WHAT THIS TASK INVOLVES:
An exact copy of all the entries below is what this task needs.

Dataset entries:
┌────────

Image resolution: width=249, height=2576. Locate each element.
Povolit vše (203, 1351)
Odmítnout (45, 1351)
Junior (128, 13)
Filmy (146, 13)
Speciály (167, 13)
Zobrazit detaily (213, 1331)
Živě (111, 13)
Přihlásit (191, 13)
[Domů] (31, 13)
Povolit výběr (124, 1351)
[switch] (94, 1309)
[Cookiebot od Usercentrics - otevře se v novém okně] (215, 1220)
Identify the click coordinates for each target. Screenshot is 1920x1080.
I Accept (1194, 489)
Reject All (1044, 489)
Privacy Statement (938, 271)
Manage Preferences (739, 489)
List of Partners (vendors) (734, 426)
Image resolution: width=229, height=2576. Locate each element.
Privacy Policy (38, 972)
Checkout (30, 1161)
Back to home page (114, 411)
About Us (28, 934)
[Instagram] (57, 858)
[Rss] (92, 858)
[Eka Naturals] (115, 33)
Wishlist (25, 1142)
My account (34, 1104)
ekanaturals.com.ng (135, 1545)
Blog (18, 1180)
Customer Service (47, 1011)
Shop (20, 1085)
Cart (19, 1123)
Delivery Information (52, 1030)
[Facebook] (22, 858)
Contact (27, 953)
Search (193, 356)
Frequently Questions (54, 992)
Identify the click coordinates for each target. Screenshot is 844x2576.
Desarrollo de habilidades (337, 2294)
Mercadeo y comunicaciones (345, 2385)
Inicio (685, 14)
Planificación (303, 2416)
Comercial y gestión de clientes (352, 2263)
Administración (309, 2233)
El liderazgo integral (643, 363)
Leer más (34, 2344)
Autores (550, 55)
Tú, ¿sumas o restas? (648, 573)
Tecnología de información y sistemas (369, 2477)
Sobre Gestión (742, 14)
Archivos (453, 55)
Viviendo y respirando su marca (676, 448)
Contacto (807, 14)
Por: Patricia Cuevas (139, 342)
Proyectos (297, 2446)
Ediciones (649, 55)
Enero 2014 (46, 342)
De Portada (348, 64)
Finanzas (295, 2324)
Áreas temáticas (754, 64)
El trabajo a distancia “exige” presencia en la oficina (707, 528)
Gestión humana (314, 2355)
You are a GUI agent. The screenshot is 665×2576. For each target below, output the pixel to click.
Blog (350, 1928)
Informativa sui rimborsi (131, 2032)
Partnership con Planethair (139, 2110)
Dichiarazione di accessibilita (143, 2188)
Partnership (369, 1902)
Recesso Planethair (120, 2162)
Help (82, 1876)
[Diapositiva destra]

└────────

EXERCISE SOLUTION:
Image resolution: width=249, height=2576. Locate each element.
Povolit vše (203, 1351)
Odmítnout (45, 1351)
Junior (128, 13)
Filmy (146, 13)
Speciály (167, 13)
Zobrazit detaily (213, 1331)
Živě (111, 13)
Přihlásit (191, 13)
[Domů] (31, 13)
Povolit výběr (124, 1351)
[switch] (94, 1309)
[Cookiebot od Usercentrics - otevře se v novém okně] (215, 1220)
Identify the click coordinates for each target. Screenshot is 1920x1080.
I Accept (1194, 489)
Reject All (1044, 489)
Privacy Statement (938, 271)
Manage Preferences (739, 489)
List of Partners (vendors) (734, 426)
Image resolution: width=229, height=2576. Locate each element.
Privacy Policy (38, 972)
Checkout (30, 1161)
Back to home page (114, 411)
About Us (28, 934)
[Instagram] (57, 858)
[Rss] (92, 858)
[Eka Naturals] (115, 33)
Wishlist (25, 1142)
My account (34, 1104)
ekanaturals.com.ng (135, 1545)
Blog (18, 1180)
Customer Service (47, 1011)
Shop (20, 1085)
Cart (19, 1123)
Delivery Information (52, 1030)
[Facebook] (22, 858)
Contact (27, 953)
Search (193, 356)
Frequently Questions (54, 992)
Identify the click coordinates for each target. Screenshot is 844x2576.
Desarrollo de habilidades (337, 2294)
Mercadeo y comunicaciones (345, 2385)
Inicio (685, 14)
Planificación (303, 2416)
Comercial y gestión de clientes (352, 2263)
Administración (309, 2233)
El liderazgo integral (643, 363)
Leer más (34, 2344)
Autores (550, 55)
Tú, ¿sumas o restas? (648, 573)
Tecnología de información y sistemas (369, 2477)
Sobre Gestión (742, 14)
Archivos (453, 55)
Viviendo y respirando su marca (676, 448)
Contacto (807, 14)
Por: Patricia Cuevas (139, 342)
Proyectos (297, 2446)
Ediciones (649, 55)
Enero 2014 (46, 342)
De Portada (348, 64)
Finanzas (295, 2324)
Áreas temáticas (754, 64)
El trabajo a distancia “exige” presencia en la oficina (707, 528)
Gestión humana (314, 2355)
You are a GUI agent. The screenshot is 665×2576. For each target below, output the pixel to click.
Blog (350, 1928)
Informativa sui rimborsi (131, 2032)
Partnership con Planethair (139, 2110)
Dichiarazione di accessibilita (143, 2188)
Partnership (369, 1902)
Recesso Planethair (120, 2162)
Help (82, 1876)
[Diapositiva destra]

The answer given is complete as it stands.